Cases of primary pulmonary ewings sarcoma reported so far
Author | Year | Age | Sex | Presentation | Treatment | Follow up | Remarks |
---|
Hammer et al., [4] | 1989 | 64 | Male | - | Chemo+ Surg + Radiotherapy | - | - |
Catalan et al., [5] | 1997 | 29 | Male | - | Chemo+Surgery | - | - |
Tsuji et al., [6] | 1998 | 25 | Female | Intrapulmonary mass | Surgery | Death after 2y | No evidence of extrapulmonary involvement by the tumour at presentation |
Tsuji et al., [6] | 1998 | 15 | Male | Intrapulmonary mass | Chemo+Surgery | No evidence of recurrence for 2 y | No evidence of extrapulmonary involvement by the tumour at presentation. |
Imamura et al., [7] | 2000 | 41 | Male | Tumour in the left upper lung | Chemo+Surgery | No recurrence after 22 mnth | - |
Imamura et al., [7] | 2000 | 30 | Female | Tumour in the right lower lung | Chemo+Surgery | No recurrence after 16 mnth | - |
Kahn et al., [8] | 2001 | 18 | Male | Right middle lobe mass | Surgery (Right Middle lobectomy) | Death after 2y | 2 years after surgery, there was local recurrence for which patient underwent right upper and lower lobectomy |
Mikami et al., [9] | 2001 | 17 | Female | Right lower lobe mass | Chemo +Surg + Radiotherapy | Death after 3mts | Metastases in mediastinum and right thoracic wall detected 3 months after surgery |
Takahashi et al., [10] | 2006 | 8 | Male | Right upper | Chemo+Surgery | No recurrence for 9 mts after surgery | - |
Young Lee et al., [11] | 2007 | 67 | Male | Left lower lobe mass | Surgery +Chemo | - | No evidence of metastases at presentation |
Antelo et al., [12] | 2009 | 22 | Female | Right lower zone mass | Chemotherapy | - | No evidence of metastases at presentation |
Hancorn et al., [13] | 2010 | 44 | Male | Right upper lobe mass | Surgery | - | Was found to have cerebral metastases 5 weeks following surgery |
Siddiqui et al., [14] | 2011 | 15 | Female | Mass involving entire right hemithorax | Chemotherapy + radiotherapy | Died after 8 mnth | Metastatic nodule in the left lower lobe |
Ichiki et al., [15] | 2012 | 42 | Male | Right lower lobe mass | Surgery + chemotherapy | No recur ence for 6 mnth after surgery | - |
Alsit et al., [16] | 2013 | 4 | Female | Left upper Zone mass | Surgery + chemotherapy | - | - |
Andrei et al., [17] | 2013 | 31 | Male | Mass in the lingual of left lung | Surgery +Chemotherapy + Local radiationtherapy | - | - |
Present case | - | 30 | Female | Mass involving entire right hemithorax | Chemotherapy | Died | - |
Histologically, the tumour consists of a proliferation of small round cells with scanty and clear cytoplasm, round to oval nuclei, finely granular chromatin, and inconspicuous nucleoli. It is Periodic acid schiff positive due to the presence of cytoplasmic glycogen. Histologic differential diagnoses include small cell carcinoma, malignant lymphoma, alveolar rhabdomyosarcoma, neuroblastoma. Tumours have a strong reactivity to CD99/MIC-2 and vimentin. In some cases, they may be positive for markers of neural differentiation like S-100, neuron specific enolase and 20% of cases are positive for cytokeratins. Demonstration of translocation t (11, 22) (q24; q12) by fluorescent insitu hybridisation (FISH) and/or reverse transcription-polymerase chain reaction (RT-PCR) is used to support the diagnosis [1].

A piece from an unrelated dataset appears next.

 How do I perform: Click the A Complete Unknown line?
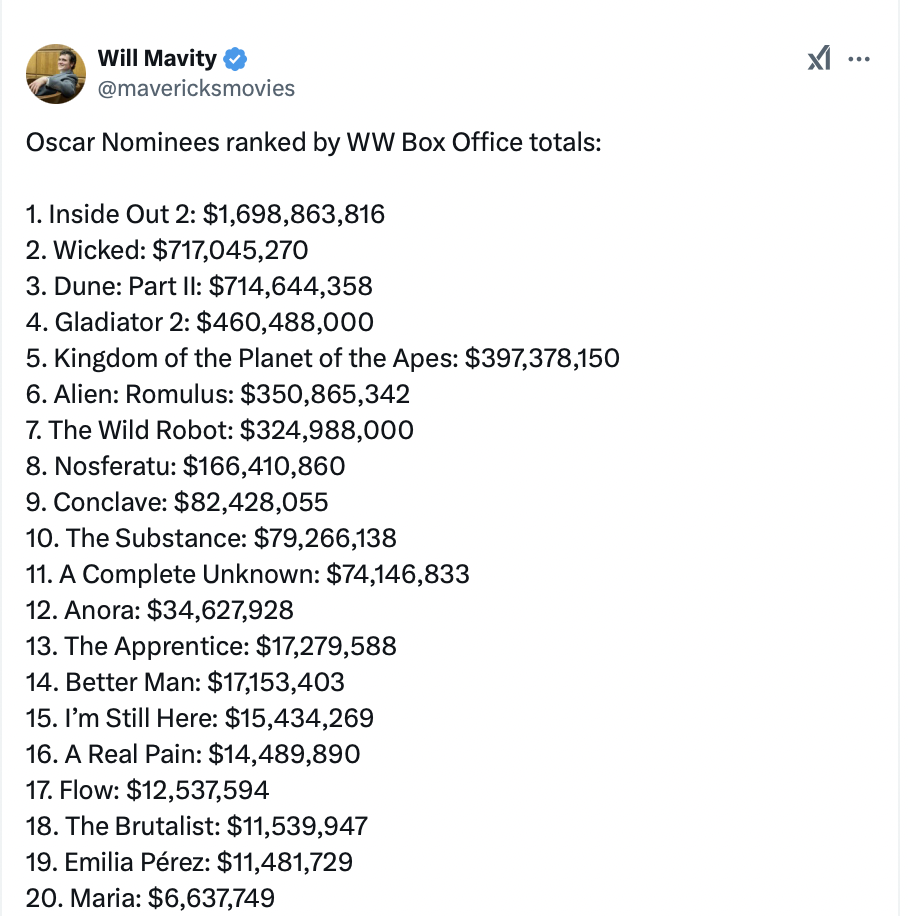pyautogui.click(x=247, y=574)
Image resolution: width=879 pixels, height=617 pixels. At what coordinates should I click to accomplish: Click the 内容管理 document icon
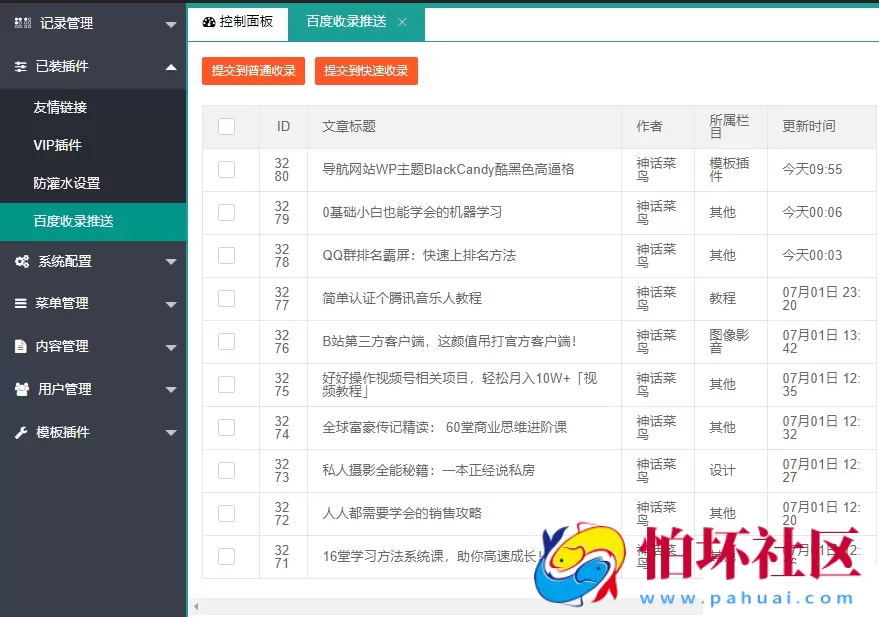point(22,346)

Due to its rarity, there are no specific guidelines for the treatment of this disease. The treatment should be aggressive and should consist of surgery followed by chemotherapy and radiotherapy.
Conclusion
We have described an extremely rare case of primary pulmonary ewings sarcoma. Though rare, it should be considered in the differential diagnosis of children and adults presenting with primary pulmonary mass.